Epifani: "Frattura con Fiom difficilmente ricomponibile"

29 novembre 2006


La spaccatura apertasi in Cgil sulla partecipazione della Fiom alla manifestazione del 4 novembre scorso non sara' facile da ricomporre. La previsione e' del segretario generale di Corso d'Italia, Guglielmo Epifani, che, intervenendo a 'Repubblica Tv', sottolinea come "il dissenso sia esplicito e difficilmente componibile". In particolare, il sindacalista rimprovera alla Fiom di non aver preso a sufficienza le distanze da alcune parole d'ordine del corteo. "Noi", spiega, "condanniamo il metodo della violenza anche quando e' espressa soltanto a parole.

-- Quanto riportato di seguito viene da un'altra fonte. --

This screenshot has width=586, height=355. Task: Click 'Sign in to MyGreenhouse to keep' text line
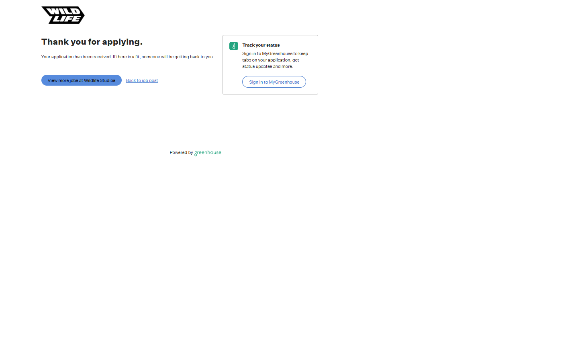pyautogui.click(x=275, y=54)
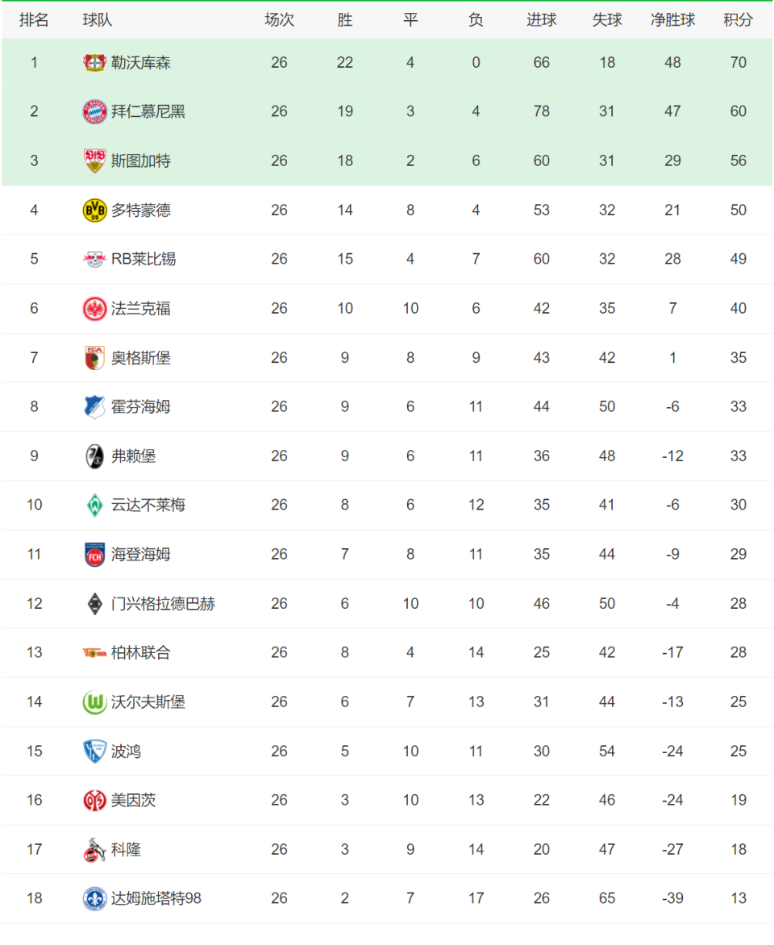The image size is (774, 945).
Task: Click the Hoffenheim (霍芬海姆) blue crest
Action: [94, 407]
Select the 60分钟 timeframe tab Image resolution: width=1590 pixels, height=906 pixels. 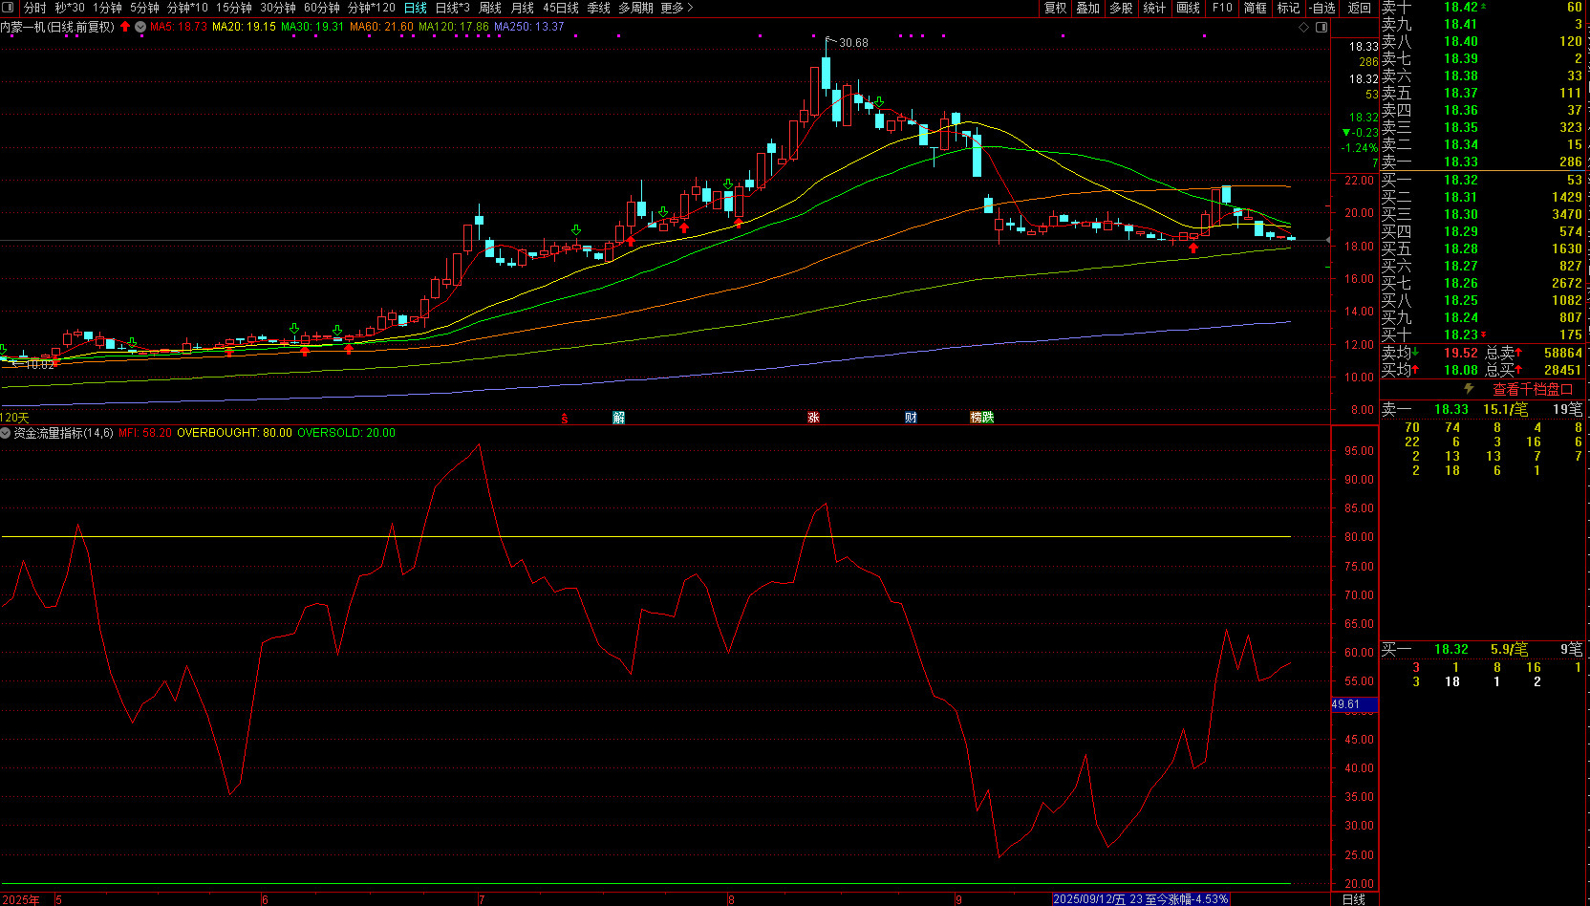point(322,8)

Di fronte agli attacchi e agli insulti la federazione della scuola e quella della funzione pubblica hanno ritirato la loro adesione alla manifestazione. La Fiom poteva partecipare ma distinguendosi. Cio' non e' avvenuto". Per questo, prosegue Epifani, ora "si apre una fase di confronto" che comunque non avra' riflessi sulle scelte della Cgil sui grandi temi, come la riforma delle pensioni. "Su materie d'ordine confederale", rileva il sindacalista, "pesa l'orientamento della maggioranza. La Fiom ha la sua storia, ma non e' il piu' grande sindacato della Cgil che e' fatta di tante categorie, compresi i pensionati. L'eventuale riforma delle pensioni sara' sottoposta al giudizio dei lavoratori, come fu per la riforma Dini che passo' a maggioranza nonostante la bocciatura ricevuta dagli iscritti alla Fiom. La regola in democrazia e' il principio di maggioranza". Epifani intende smarcare il sindacato dalla dialettica in corso tra le varie anime del Governo. "E' mia intenzione", spiega, "marcare l'autonomia della Cgil da tutti. Il Governo deve avere il suo profilo, il sindacato il suo". E se l'esecutivo deve avere un punto di vista omogeneo sulle grandi riforme, a partire da quella della previdenza, "anche il sindacato deve trovare una posizione unitaria". Piu' in generale, Epifani osserva che "paradossalmente questi ultimi mesi sono stati piu' difficili degli anni scorsi, quando c'era un Governo che non voleva discutere e rispetto al quale non restava che fare opposizione. Opporsi e' faticoso ma questi mesi ci hanno messo davanti alla difficolta' di costruire, quando due piu' due", conclude Epifani, "deve fare quattro e qualche volta cinque".